### Exercises
1. In the extract on swaps regulation, what fixed margin period of risk does the white paper recommend replacing?
2. Reproduce word for word the part of the swaps regulation extract starting at "5. End User" and ending at "period of risk.".

### Extract to read
========================================================================
4. Swap Dealer Capital: The white paper notes that swap dealers consist mainly of banks and subsidiaries of bank holding companies. With such a large banking influence, the white paper argues that components of the bank capital regime result in a bias against risk taken through swap markets. It recommends that banking regulators correct this bias in two ways: (i) continue to iterate, and most likely complicate, prescriptive, regulatory models of risk imposed on dealers; or (ii) ascertain how to rely more heavily but confidently on the internal risk models that banks and their swap dealer affiliates use.
5. End User Exception: The white paper evaluates the Dodd-Frank exemption for commercial end users from clearing standardized swaps and required margin on uncleared swaps. It asserts that smaller financial end users should be exempt from these clearing and margin requirements through a material swaps exposure threshold that is reworked and measured in units more meaningful than notional amounts. The white paper also argues that uncleared margin rules can and should achieve their objectives without being as prescriptive as they are under current law. In this regard, the white paper recommends revising margin calculations to compute market risk for a waiting period appropriate for the portfolio rather than a set ten-day margin period of risk.
Chair Giancarlo intends to implement certain of the ideas in the paper but has given no time frame for implementation.[4]
Kenneth Fang
Assistant General Counsel
[1] See J. Christopher Giancarlo, Chairman, and Bruce Tuckman, Chief Economist, US Commodity Futures Trading Commission, Swaps Regulation Version 2.0: An Assessment of the Current Implementation of Reform and Proposals for Next Steps (April 26, 2018), available at https://www.cftc.gov/sites/default/files/2018-04/oce_chairman_swapregversion2whitepaper_042618.pdf.
========================================================================
### Recorded data
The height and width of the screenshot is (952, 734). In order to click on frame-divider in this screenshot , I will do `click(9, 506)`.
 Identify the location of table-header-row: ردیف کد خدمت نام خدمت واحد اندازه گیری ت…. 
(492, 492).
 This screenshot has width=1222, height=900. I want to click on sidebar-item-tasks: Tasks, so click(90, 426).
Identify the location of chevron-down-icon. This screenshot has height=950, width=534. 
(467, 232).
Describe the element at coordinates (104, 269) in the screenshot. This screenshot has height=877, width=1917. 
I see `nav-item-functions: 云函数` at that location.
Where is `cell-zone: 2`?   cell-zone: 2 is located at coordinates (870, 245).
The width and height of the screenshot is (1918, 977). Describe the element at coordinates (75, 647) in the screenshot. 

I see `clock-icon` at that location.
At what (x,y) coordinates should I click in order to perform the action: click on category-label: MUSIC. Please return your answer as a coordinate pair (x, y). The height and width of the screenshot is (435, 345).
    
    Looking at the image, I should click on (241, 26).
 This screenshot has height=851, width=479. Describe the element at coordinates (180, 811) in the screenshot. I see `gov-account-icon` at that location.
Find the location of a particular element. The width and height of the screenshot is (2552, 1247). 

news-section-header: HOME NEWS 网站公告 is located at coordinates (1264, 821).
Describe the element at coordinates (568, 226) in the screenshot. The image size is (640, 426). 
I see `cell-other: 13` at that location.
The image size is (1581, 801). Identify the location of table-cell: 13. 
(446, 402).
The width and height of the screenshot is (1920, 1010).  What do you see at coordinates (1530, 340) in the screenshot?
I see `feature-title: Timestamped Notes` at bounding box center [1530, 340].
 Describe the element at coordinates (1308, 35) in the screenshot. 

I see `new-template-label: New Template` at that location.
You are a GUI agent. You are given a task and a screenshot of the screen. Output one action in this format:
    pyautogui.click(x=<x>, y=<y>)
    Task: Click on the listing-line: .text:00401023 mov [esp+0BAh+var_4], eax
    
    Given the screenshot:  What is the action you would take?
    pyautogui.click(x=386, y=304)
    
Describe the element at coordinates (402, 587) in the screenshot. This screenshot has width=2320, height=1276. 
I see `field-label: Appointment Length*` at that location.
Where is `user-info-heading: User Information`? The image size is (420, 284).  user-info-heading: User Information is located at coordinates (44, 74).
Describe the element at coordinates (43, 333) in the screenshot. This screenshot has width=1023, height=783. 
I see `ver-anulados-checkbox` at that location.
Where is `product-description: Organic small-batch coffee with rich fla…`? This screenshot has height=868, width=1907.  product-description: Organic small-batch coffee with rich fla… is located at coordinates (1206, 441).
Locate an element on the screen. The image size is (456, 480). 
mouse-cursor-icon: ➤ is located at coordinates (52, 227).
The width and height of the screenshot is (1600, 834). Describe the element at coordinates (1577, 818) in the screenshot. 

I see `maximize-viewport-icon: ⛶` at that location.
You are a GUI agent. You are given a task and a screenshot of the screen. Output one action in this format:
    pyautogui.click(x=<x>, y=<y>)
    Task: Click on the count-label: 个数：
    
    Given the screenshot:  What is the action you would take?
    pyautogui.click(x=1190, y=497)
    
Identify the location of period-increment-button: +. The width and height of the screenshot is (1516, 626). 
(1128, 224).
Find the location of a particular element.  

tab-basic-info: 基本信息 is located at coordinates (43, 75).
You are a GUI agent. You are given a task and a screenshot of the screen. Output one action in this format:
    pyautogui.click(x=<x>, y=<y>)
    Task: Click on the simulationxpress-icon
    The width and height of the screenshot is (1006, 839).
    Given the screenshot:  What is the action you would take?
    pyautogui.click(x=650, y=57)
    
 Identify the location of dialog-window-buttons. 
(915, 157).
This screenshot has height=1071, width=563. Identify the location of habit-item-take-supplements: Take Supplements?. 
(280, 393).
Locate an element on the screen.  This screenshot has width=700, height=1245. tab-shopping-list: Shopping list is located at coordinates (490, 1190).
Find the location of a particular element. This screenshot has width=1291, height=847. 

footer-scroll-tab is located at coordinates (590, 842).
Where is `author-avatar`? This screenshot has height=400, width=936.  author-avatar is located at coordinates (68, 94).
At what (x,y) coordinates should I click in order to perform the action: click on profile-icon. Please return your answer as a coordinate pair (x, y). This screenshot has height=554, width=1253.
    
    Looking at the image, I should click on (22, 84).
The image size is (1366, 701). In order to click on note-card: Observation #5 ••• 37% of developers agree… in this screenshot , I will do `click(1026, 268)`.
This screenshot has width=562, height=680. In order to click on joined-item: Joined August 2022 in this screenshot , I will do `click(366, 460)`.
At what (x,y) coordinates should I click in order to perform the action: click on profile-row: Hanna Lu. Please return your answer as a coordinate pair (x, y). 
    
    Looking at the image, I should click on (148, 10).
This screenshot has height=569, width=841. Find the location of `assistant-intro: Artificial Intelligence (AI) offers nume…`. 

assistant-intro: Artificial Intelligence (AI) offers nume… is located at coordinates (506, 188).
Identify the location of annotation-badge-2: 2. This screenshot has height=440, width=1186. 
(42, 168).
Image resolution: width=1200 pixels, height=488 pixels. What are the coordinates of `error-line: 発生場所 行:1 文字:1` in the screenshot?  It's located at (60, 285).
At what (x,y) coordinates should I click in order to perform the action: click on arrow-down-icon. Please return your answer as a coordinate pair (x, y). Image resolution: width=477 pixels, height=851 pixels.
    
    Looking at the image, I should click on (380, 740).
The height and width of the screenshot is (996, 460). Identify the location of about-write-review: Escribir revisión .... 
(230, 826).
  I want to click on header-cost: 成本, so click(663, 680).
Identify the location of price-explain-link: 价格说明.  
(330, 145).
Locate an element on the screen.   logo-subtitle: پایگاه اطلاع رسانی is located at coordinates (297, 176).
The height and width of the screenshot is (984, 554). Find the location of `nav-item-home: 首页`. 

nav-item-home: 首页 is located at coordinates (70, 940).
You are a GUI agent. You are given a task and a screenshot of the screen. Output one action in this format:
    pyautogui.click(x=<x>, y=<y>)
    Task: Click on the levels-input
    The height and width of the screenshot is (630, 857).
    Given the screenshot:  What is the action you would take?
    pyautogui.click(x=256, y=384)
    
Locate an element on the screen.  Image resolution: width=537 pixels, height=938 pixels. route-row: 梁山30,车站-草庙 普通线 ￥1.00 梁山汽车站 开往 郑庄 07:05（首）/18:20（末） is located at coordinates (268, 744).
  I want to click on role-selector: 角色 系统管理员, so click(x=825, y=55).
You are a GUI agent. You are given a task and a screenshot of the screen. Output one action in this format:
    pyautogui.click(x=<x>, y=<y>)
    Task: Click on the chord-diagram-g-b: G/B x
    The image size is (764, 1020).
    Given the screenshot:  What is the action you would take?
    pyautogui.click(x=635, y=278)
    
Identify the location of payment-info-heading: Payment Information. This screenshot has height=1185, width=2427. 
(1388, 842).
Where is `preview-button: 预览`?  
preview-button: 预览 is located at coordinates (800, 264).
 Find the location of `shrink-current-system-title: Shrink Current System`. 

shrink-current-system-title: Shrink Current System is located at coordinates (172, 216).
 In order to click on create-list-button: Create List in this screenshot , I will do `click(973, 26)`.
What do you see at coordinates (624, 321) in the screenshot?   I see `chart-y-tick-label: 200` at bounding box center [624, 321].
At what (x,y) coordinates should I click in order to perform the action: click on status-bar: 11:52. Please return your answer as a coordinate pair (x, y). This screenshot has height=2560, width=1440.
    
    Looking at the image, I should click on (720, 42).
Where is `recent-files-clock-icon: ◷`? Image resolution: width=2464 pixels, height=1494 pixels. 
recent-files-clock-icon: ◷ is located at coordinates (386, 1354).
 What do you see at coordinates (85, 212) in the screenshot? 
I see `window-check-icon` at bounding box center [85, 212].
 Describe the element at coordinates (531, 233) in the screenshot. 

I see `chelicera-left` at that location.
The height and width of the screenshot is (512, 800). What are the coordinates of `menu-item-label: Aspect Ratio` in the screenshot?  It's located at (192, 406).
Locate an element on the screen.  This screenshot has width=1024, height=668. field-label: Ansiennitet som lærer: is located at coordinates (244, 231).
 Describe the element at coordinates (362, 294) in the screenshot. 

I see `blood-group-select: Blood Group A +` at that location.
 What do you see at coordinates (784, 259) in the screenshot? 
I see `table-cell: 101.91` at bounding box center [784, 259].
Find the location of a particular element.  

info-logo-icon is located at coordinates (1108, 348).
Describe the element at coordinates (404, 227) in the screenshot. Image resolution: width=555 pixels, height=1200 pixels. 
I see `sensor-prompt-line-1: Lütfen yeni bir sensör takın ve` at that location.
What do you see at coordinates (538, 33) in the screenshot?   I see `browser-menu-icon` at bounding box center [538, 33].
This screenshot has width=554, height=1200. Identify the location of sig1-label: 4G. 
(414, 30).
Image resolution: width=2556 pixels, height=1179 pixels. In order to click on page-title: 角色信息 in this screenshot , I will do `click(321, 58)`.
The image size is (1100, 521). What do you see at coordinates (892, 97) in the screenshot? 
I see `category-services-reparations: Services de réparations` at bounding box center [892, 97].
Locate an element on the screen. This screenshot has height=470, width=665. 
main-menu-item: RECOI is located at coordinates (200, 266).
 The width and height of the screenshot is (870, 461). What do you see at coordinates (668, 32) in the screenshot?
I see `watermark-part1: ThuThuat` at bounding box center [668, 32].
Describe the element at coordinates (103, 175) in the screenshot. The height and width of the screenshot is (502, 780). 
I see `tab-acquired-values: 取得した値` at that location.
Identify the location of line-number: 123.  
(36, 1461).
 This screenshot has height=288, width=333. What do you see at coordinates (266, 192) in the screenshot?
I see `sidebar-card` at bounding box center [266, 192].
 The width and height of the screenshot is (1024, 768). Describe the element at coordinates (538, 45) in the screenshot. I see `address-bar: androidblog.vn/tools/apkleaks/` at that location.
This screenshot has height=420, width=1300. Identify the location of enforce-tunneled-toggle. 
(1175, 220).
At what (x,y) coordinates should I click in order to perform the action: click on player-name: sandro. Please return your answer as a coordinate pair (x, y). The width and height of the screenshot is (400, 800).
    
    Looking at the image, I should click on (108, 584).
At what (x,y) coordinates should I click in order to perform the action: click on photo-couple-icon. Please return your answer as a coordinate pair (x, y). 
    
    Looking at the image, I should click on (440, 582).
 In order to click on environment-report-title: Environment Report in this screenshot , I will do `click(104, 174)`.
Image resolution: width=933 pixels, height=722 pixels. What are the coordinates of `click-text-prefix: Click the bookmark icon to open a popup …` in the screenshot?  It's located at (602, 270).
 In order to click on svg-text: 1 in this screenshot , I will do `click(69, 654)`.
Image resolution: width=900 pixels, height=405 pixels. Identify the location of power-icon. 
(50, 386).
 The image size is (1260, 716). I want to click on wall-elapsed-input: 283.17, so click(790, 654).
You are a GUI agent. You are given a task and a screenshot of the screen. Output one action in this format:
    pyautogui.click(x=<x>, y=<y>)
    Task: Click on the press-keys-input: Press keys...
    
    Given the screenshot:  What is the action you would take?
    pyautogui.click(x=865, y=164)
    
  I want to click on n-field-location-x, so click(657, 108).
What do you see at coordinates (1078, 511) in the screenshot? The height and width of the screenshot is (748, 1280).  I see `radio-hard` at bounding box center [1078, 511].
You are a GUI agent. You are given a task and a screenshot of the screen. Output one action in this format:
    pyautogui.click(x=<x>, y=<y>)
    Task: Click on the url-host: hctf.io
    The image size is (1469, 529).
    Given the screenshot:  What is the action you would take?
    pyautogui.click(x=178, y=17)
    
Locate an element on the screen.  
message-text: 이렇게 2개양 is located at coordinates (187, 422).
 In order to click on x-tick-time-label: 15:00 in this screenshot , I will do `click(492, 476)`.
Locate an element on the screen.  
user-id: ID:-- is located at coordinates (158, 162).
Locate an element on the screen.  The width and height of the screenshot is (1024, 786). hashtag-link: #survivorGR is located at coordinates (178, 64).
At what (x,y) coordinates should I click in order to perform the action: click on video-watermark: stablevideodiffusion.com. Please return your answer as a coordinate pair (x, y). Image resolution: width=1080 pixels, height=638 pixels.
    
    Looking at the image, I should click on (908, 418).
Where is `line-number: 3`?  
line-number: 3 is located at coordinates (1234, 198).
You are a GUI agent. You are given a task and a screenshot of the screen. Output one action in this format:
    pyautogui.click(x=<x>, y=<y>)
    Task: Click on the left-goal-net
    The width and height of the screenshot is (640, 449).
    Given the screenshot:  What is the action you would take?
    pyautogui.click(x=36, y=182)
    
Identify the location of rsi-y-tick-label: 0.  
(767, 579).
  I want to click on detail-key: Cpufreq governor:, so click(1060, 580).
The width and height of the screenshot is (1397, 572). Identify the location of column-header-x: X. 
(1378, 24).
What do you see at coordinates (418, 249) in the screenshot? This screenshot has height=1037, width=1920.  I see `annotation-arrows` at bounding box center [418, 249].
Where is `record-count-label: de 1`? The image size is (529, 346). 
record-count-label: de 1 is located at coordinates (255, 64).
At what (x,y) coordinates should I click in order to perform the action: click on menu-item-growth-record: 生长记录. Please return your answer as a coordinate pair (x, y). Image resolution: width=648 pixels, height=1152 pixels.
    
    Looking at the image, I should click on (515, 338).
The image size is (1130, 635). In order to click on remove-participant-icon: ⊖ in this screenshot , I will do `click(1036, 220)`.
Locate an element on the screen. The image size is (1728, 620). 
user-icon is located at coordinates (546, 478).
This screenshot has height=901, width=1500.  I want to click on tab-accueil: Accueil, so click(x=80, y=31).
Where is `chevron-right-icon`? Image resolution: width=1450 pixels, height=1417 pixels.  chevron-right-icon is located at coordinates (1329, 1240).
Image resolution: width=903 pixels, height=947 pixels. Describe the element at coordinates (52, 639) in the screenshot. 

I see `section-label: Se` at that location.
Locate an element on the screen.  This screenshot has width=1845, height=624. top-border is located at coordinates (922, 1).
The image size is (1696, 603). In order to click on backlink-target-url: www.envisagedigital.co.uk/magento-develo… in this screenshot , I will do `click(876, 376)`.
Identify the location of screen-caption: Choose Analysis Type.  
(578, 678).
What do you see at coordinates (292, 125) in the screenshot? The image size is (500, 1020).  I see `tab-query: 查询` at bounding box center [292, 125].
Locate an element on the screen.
========================================================================
### Solutions to the tasks
1. A set ten-day margin period of risk.

2.
5. End User Exception: The white paper evaluates the Dodd-Frank exemption for commercial end users from clearing standardized swaps and required margin on uncleared swaps. It asserts that smaller financial end users should be exempt from these clearing and margin requirements through a material swaps exposure threshold that is reworked and measured in units more meaningful than notional amounts. The white paper also argues that uncleared margin rules can and should achieve their objectives without being as prescriptive as they are under current law. In this regard, the white paper recommends revising margin calculations to compute market risk for a waiting period appropriate for the portfolio rather than a set ten-day margin period of risk.